Acciones a realizar:
• A. Traduzca al inglés la siguiente oración del texto para leer: "Aquellos genuinos campos de concentración – pionera España en algo tan inhumano – donde la gente moría de pura hambre y enfermedad, fueron también la causa de que muchos de los soldados españoles abandonaran sus filas y se alistaran en las tropas cubanas, un tanto avergonzados del proceder de ciertos jefes que no sentían respeto alguno por las mujeres, ancianos y niños cubanos."
• B. Conteste brevemente, según el texto para leer:
(i) ¿Durante cuánto tiempo ostentó don Valeriano Weyler el mando en Cuba por segunda vez?
(ii) ¿Qué general ocupó el lugar y el cargo de Weyler?
(iii) ¿Qué cargo acababa de recibir Sagasta cuando conversó con doña María Cristina?
• C. Repita sin cambio alguno el pasaje del texto para leer que comienza en "La crónica española" y continúa hasta "Juan Eladio Palmis.".

Texto para leer:
=====
Escribían, desde una prensa española siempre pecando de irresponsable e irreverente con la verdad y alineada con el poderoso, imprimiendo con deleite y suficiencia, que la táctica del cañaveral quemado era una inteligente medida de oprimir al rebelde, al insurrecto, al hijoeputa.  Para, al día siguiente, hacer reflexiva mención de que por causa de los incendios en los campos, España no había podido comprar tal o cual partida de armas por faltarle azúcar para su pago. Todo tan demencial e infantil, que es difícil entender cómo un pueblo, que fue capaz de no dejar dormir al sol mientras alumbrara en sus posesiones, pudo llegar a donde llegó con semejantes «pensadores» en Madrid. Incapaces ni para escribir con dignidad la caída, el cierre, el acabo de los correteos de unas gentes, que si en los lejanos inicios de los avistamientos y las penetraciones por Las Indias, en la mayoría de los casos hubo abundancia de hambrientos, escasez de recursos, y mucha  necesidad de encontrar mucha mejor fortuna que por una España siempre de luto y agostada, a lo que se le llamó conquista imperial, ahora se llegaba al final de toda la estancia por las tierras del otro lado de la mar, con una identidad en todo, de puro asombro.
Los odios que se concentraron durante el año y medio que ostentó el mando por segunda vez en Cuba don Valeriano Weyler con su triste afamado Bando de Reconcentración, fue quizás la causa más determinativa para que si algún cubano estaba en la duda de agarrar el machete y marchar a la lucha, encontrara motivos más que justificados para hacerlo, cuando veía a toda la gente rural cubana concentrada en aquellas localidades que se anunciaron como estancias obligadas – verdaderos campos de concentración de exterminio – en las cuales tenían que vivir apilados las gentes de todas las edades, al objeto de que no dieran su apoyo a los cubanos en lucha – despectivamente llamados por la metrópolis insurrectos – o cogieran el caballo y se marcharan con ellos.
Aquellos genuinos campos de concentración – pionera España en algo tan inhumano – donde la gente moría de pura hambre y enfermedad, fueron también la causa de que muchos de los soldados españoles abandonaran sus filas y se alistaran en las tropas cubanas, un tanto avergonzados del proceder de ciertos jefes que no sentían respeto alguno por las mujeres, ancianos y niños cubanos.
La muerte por asesinato de don Antonio Cánovas del Castillo en el verano del noventa y siete con el mil ochocientos por delante, y la entrada en el gobierno español del constitucionalista Sagasta, llevará un intento serio de dar fin a semejante genocidio cubano. Llamando, urgentemente, con billete de vuelta a la Península al general Weyler, y poniendo en su lugar y cargo al muchísimo más moderado y dialogante general don Ramón Blanco, con instrucciones claras y concisas de que por la vía del dialogo y los tratados, consiguiera la paz en Cuba.
La crónica española cuenta y da fe de la anécdota en la cual la viuda de don Alfonso Doce, segunda esposa del monarca fallecido y a la sazón regenta de España, mantuvo una charla con don Práxedes Mateo Sagasta, nada más ser nombrado, el ingeniero político, Presidente del Consejo de Ministros, en la que doña María Cristina de Hasburgo-Lorena dijo:»Me han dicho que con la Autonomía, Cuba se pierde..»  ¡Ay! Señora, más perdida de lo que está ya…» le respondió su ministro.
Salud y Felicidad. Juan Eladio Palmis.
=====
Datos proporcionados:
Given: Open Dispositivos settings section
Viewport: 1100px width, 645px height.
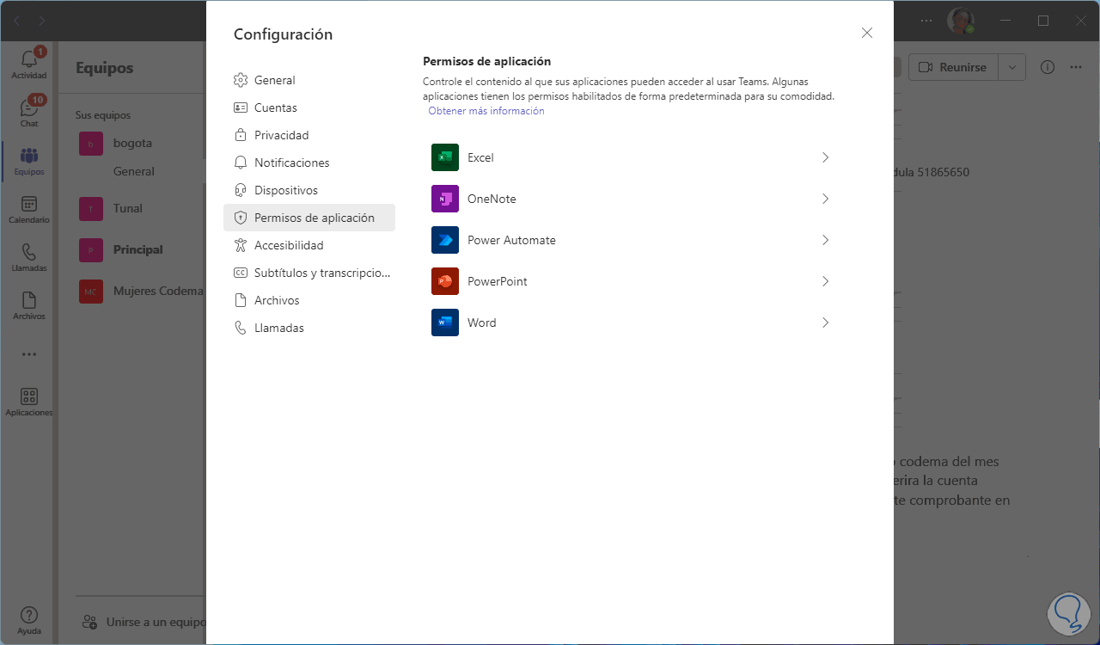Looking at the screenshot, I should [285, 190].
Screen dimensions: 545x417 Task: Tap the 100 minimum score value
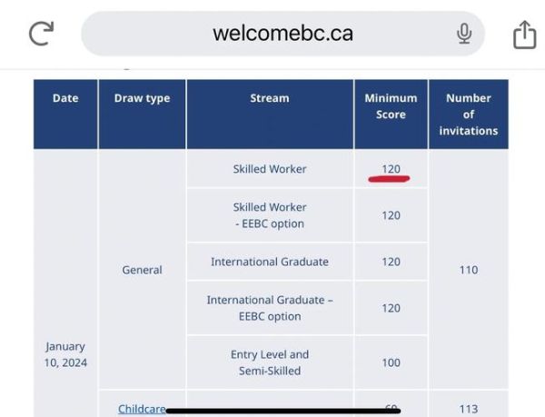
=====
Respuestas de tareas:
• A. Those genuine concentration camps – Spain a pioneer in something so inhumane – where people died of sheer hunger and disease, were also the reason why many Spanish soldiers abandoned their ranks and enlisted in the Cuban troops, somewhat ashamed of the conduct of certain commanders who felt no respect whatsoever for Cuban women, elderly people and children.

• B.
(i) Durante un año y medio.
(ii) El general don Ramón Blanco.
(iii) El de Presidente del Consejo de Ministros.

• C.
La crónica española cuenta y da fe de la anécdota en la cual la viuda de don Alfonso Doce, segunda esposa del monarca fallecido y a la sazón regenta de España, mantuvo una charla con don Práxedes Mateo Sagasta, nada más ser nombrado, el ingeniero político, Presidente del Consejo de Ministros, en la que doña María Cristina de Hasburgo-Lorena dijo:»Me han dicho que con la Autonomía, Cuba se pierde..»  ¡Ay! Señora, más perdida de lo que está ya…» le respondió su ministro.
Salud y Felicidad. Juan Eladio Palmis.